- Work instructions
Please render every line of the entries below as a JSON list of strings, one string per line, leaving out blank lines.
+++
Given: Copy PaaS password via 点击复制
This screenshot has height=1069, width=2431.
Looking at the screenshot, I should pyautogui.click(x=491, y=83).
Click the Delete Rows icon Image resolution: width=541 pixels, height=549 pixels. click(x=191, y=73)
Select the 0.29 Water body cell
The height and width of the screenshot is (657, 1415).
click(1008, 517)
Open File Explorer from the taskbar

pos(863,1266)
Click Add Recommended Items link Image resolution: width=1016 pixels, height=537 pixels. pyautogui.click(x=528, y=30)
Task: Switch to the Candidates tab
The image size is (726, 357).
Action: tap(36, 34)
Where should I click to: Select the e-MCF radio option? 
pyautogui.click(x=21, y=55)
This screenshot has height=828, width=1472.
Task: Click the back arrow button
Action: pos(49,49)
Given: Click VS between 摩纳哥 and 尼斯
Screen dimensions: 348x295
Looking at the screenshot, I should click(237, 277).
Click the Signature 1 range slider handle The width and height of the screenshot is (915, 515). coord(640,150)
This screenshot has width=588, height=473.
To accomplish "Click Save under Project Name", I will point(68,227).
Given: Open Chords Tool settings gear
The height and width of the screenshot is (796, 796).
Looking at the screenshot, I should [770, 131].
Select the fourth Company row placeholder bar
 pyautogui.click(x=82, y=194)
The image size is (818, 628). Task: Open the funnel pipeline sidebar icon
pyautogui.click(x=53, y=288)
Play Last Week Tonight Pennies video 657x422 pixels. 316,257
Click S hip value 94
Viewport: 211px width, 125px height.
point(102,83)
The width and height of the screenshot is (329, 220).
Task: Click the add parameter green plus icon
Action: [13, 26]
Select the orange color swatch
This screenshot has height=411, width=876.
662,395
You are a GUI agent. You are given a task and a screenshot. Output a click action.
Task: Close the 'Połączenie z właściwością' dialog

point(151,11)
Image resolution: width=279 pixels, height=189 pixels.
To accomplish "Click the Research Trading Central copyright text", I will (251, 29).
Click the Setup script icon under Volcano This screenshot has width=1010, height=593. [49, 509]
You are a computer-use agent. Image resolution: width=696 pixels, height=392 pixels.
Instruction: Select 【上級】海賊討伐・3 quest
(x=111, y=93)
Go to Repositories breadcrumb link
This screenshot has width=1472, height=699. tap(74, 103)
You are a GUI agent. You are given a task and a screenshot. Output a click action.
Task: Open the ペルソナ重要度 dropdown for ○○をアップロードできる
+++
- Answer to this task
[
  "Given: Copy PaaS password via 点击复制",
  "This screenshot has height=1069, width=2431.",
  "Looking at the screenshot, I should pyautogui.click(x=491, y=83).",
  "Click the Delete Rows icon Image resolution: width=541 pixels, height=549 pixels. click(x=191, y=73)",
  "Select the 0.29 Water body cell",
  "The height and width of the screenshot is (657, 1415).",
  "click(1008, 517)",
  "Open File Explorer from the taskbar",
  "pos(863,1266)",
  "Click Add Recommended Items link Image resolution: width=1016 pixels, height=537 pixels. pyautogui.click(x=528, y=30)",
  "Task: Switch to the Candidates tab",
  "The image size is (726, 357).",
  "Action: tap(36, 34)",
  "Where should I click to: Select the e-MCF radio option? ",
  "pyautogui.click(x=21, y=55)",
  "This screenshot has height=828, width=1472.",
  "Task: Click the back arrow button",
  "Action: pos(49,49)",
  "Given: Click VS between 摩纳哥 and 尼斯",
  "Screen dimensions: 348x295",
  "Looking at the screenshot, I should click(237, 277).",
  "Click the Signature 1 range slider handle The width and height of the screenshot is (915, 515). coord(640,150)",
  "This screenshot has width=588, height=473.",
  "To accomplish \"Click Save under Project Name\", I will point(68,227).",
  "Given: Open Chords Tool settings gear",
  "The height and width of the screenshot is (796, 796).",
  "Looking at the screenshot, I should [770, 131].",
  "Select the fourth Company row placeholder bar",
  " pyautogui.click(x=82, y=194)",
  "The image size is (818, 628). Task: Open the funnel pipeline sidebar icon",
  "pyautogui.click(x=53, y=288)",
  "Play Last Week Tonight Pennies video 657x422 pixels. 316,257",
  "Click S hip value 94",
  "Viewport: 211px width, 125px height.",
  "point(102,83)",
  "The width and height of the screenshot is (329, 220).",
  "Task: Click the add parameter green plus icon",
  "Action: [13, 26]",
  "Select the orange color swatch",
  "This screenshot has height=411, width=876.",
  "662,395",
  "You are a GUI agent. You are given a task and a screenshot. Output a click action.",
  "Task: Close the 'Połączenie z właściwością' dialog",
  "point(151,11)",
  "Image resolution: width=279 pixels, height=189 pixels.",
  "To accomplish \"Click the Research Trading Central copyright text\", I will (251, 29).",
  "Click the Setup script icon under Volcano This screenshot has width=1010, height=593. [49, 509]",
  "You are a computer-use agent. Image resolution: width=696 pixels, height=392 pixels.",
  "Instruction: Select 【上級】海賊討伐・3 quest",
  "(x=111, y=93)",
  "Go to Repositories breadcrumb link",
  "This screenshot has width=1472, height=699. tap(74, 103)",
  "You are a GUI agent. You are given a task and a screenshot. Output a click action.",
  "Task: Open the ペルソナ重要度 dropdown for ○○をアップロードできる"
]